Drop 12 generous tbsp. of batter on each cookie sheet. Bake 10 mins. Cool completely.

Meanwhile, using mixer, cream together softened butter and cream cheese. Add powdered sugar and remaining vanilla. Beat until fluffy, about 2 mins.

Spread the flat side of 12 cakes with frosting. Top with another cake.




Pumpkin Biscotti

Ive been trying to find a good recipe for pumpkin biscotti for a while. I wanted one that wasnt loaded with butter or oil and one that would go good with my morning coffee. This recipe is from Simply Recipes.


2 1/2 cups flour

1 cup white sugar

1 tsp baking powder

1 tsp cinnamon

1/2 tsp nutmeg

pinch of ginger

pinch of cloves

pinch of salt

2 eggs

1/2 cup pumpkin

1 tsp vanilla


Preheat oven to 350.

In large bowl, sift together flour, baking powder, sugar, spices, and salt. In med bowl, whisk together eggs, pumpkin, and vanilla. Make a well in the center of the flour mixture and pour in pumpkin mixture. Stir until incorporated. Dough will be crumbly.

Turn dough out onto lightly floured surface. Knead lightly. Spray cookie sheet with nonstick spray. Form dough into large log, about 1/2 inch thick. Bake 25-30 mins. Cool.

Using serrated knife, cut into 1 inch slices. Bake additional 15-20 mins.


Brown Butter Ravioli with Pumpkin

This meal is knock your socks off good. Its a very fancy looking meal that highlights some of the best flavors of fall.


1 2lb sugar pumpkin, peeled and cut into 1 in. cubes

3 tbsp evoo

salt and pepper


1/3 lb pancetta, diced- I used bacon

1 1/2 lb fresh cheese ravioli

6 tbsp butter

20 fresh sage leaves

parmigiano reggiano cheese

balsamic drizzle-recipe below


Preheat oven to 400.

Arrange pumpkin cubes on large cookie sheet and drizzle with a couple of tablespoons of evoo. Season with salt, pepper, and nutmeg. Roast 15 mins. Turn. Roast additional 15 mins.

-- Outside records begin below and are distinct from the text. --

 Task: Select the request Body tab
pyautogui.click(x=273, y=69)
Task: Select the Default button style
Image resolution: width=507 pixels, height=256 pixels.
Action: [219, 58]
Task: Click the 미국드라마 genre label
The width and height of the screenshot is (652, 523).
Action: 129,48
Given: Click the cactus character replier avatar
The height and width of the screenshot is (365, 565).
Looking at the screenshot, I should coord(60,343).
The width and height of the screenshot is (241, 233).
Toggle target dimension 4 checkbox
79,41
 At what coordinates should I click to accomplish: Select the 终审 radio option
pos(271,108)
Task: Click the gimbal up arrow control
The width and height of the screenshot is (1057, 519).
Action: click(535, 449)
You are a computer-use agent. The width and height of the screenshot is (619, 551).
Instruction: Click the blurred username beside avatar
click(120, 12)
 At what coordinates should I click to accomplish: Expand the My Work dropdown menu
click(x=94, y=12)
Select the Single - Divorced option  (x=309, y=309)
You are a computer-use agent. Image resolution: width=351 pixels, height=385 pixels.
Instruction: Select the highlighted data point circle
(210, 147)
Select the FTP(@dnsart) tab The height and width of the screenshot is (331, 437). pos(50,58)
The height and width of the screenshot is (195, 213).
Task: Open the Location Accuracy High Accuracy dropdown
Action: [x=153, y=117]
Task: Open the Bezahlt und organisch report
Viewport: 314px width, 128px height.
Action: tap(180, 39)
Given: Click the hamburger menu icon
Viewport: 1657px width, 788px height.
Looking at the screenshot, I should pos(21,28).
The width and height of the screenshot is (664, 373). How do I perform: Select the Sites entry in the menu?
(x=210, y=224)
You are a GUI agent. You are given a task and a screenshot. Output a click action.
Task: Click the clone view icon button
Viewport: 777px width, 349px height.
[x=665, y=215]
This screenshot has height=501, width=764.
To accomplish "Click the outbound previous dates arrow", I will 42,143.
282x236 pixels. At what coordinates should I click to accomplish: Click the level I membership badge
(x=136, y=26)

After you turn the pumpkin, bring a large pot of water to a boil for the pasta.

Heat a tbsp of evoo in small skillet. Add in bacon or pancetta and cook until crispy. Drain on paper towels and wipe skillet clean.  Drop pasta and cook 5 mins.

Melt butter in skillet. Add in sage leaves and crisp, about 2-3 mins. Reserve crisped sage.  Reduce heat and brown the butter. This doesnt take long, about 3-5 mins. Drain pasta and toss with butter.

In large serving plate, gently toss together the pumpkin and ravioli. Top with parm cheese, crumbled sage leaves, and balsamic drizzle.

Recipe for balsamic drizzle:

1 cup balsamic vinegar

2 tbsp brown sugar

Combine vinegar and sugar in small saucepan and cook about 20 mins or until thick.